# Start of RECORD EXCERPTS
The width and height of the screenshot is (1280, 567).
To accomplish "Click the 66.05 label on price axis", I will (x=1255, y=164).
# End of RECORD EXCERPTS
# Start of RECORD EXCERPTS
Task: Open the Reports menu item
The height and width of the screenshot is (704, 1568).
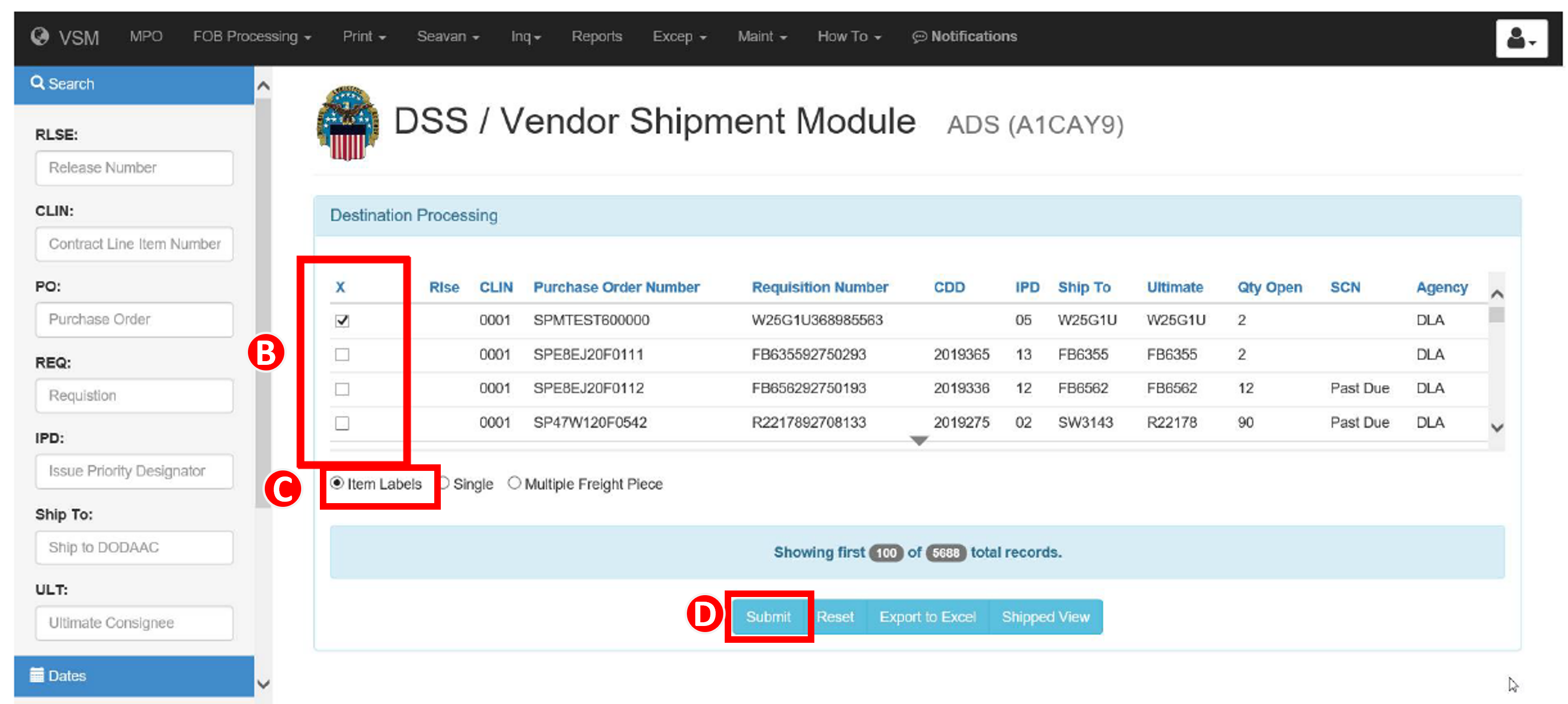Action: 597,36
# End of RECORD EXCERPTS
# Start of RECORD EXCERPTS
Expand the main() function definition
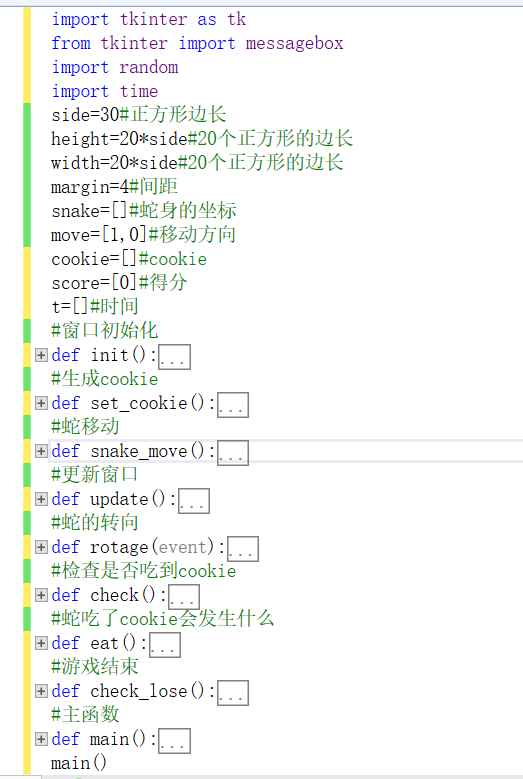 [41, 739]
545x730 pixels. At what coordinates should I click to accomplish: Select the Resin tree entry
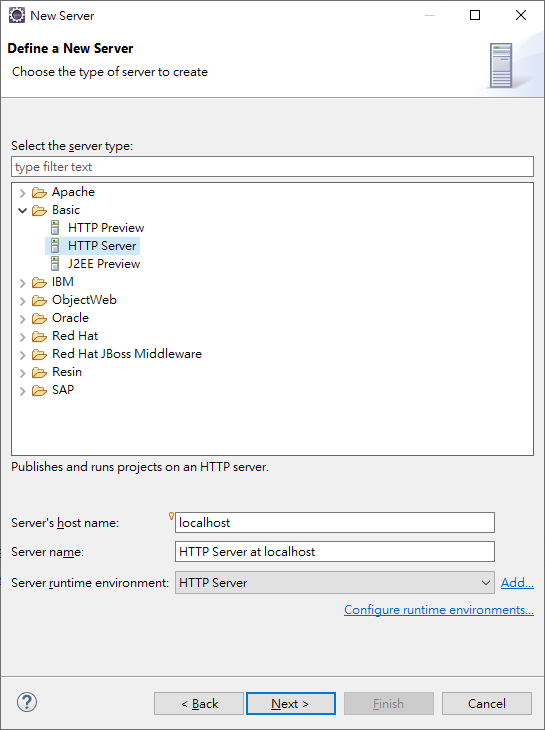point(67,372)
# End of RECORD EXCERPTS
-- WHAT YOU HAVE TO DO --
Rewrite the material between the line holding "The width and" and the line holding "will (x=1255, y=164).", inclusive, with the requests left as they are and 89 added to each coordinate in the answers.

-- EXERCISE OUTPUT --
The width and height of the screenshot is (1280, 567).
To accomplish "Click the 66.05 label on price axis", I will (x=1344, y=253).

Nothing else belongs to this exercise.